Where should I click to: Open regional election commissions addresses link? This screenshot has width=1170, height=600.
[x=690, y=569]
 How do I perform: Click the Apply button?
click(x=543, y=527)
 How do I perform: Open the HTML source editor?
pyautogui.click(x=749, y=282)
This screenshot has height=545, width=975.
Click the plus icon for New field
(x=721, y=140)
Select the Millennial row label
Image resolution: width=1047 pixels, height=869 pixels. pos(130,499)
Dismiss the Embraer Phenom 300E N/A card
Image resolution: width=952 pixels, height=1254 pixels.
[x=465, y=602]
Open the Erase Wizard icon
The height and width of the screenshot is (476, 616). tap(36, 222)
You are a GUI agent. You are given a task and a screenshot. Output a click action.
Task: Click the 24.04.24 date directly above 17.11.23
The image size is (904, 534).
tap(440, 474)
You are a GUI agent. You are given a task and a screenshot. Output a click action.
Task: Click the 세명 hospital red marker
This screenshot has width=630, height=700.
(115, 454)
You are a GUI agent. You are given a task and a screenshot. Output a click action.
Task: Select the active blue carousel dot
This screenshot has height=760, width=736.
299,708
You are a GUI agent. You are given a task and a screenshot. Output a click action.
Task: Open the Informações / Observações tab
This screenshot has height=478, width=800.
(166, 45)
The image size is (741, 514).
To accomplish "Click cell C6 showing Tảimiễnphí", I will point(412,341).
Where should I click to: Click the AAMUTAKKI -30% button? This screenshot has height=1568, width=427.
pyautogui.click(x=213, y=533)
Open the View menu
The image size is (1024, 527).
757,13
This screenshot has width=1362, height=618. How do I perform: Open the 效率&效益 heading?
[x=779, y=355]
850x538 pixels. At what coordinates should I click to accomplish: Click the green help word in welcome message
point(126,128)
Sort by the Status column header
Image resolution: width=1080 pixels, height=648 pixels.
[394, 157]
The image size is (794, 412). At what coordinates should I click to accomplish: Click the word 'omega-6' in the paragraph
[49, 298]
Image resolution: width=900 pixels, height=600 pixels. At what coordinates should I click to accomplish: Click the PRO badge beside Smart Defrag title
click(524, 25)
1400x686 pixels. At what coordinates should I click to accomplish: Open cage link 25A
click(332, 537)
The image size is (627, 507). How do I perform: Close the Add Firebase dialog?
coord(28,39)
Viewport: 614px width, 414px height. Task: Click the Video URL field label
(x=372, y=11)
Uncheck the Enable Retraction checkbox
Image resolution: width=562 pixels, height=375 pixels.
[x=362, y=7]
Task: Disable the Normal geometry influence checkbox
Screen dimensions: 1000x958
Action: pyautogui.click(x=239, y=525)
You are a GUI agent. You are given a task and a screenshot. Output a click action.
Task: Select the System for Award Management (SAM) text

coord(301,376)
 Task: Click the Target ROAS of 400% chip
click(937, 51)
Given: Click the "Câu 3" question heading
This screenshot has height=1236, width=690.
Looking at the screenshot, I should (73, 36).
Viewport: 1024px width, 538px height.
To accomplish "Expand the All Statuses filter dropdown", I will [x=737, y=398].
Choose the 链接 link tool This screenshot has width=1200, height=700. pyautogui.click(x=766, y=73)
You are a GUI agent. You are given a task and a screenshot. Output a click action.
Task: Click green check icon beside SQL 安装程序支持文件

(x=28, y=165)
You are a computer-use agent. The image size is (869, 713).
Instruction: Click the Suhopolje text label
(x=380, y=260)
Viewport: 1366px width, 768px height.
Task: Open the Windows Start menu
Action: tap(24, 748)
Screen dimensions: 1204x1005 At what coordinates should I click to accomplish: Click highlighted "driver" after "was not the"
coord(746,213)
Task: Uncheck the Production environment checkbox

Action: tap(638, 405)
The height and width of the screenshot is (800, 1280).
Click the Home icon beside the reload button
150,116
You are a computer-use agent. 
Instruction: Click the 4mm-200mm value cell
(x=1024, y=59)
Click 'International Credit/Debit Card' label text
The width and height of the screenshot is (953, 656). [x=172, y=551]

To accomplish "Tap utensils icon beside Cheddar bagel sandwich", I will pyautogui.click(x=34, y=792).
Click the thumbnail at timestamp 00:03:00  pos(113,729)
* * * * * * * * *
> **What to do**: Find the string "will" in the data. Report each line it appears in.

> **Exercise output**:
To accomplish "Click cell C6 showing Tảimiễnphí", I will point(412,341).
To accomplish "Expand the All Statuses filter dropdown", I will [x=737, y=398].
To accomplish "Tap utensils icon beside Cheddar bagel sandwich", I will pyautogui.click(x=34, y=792).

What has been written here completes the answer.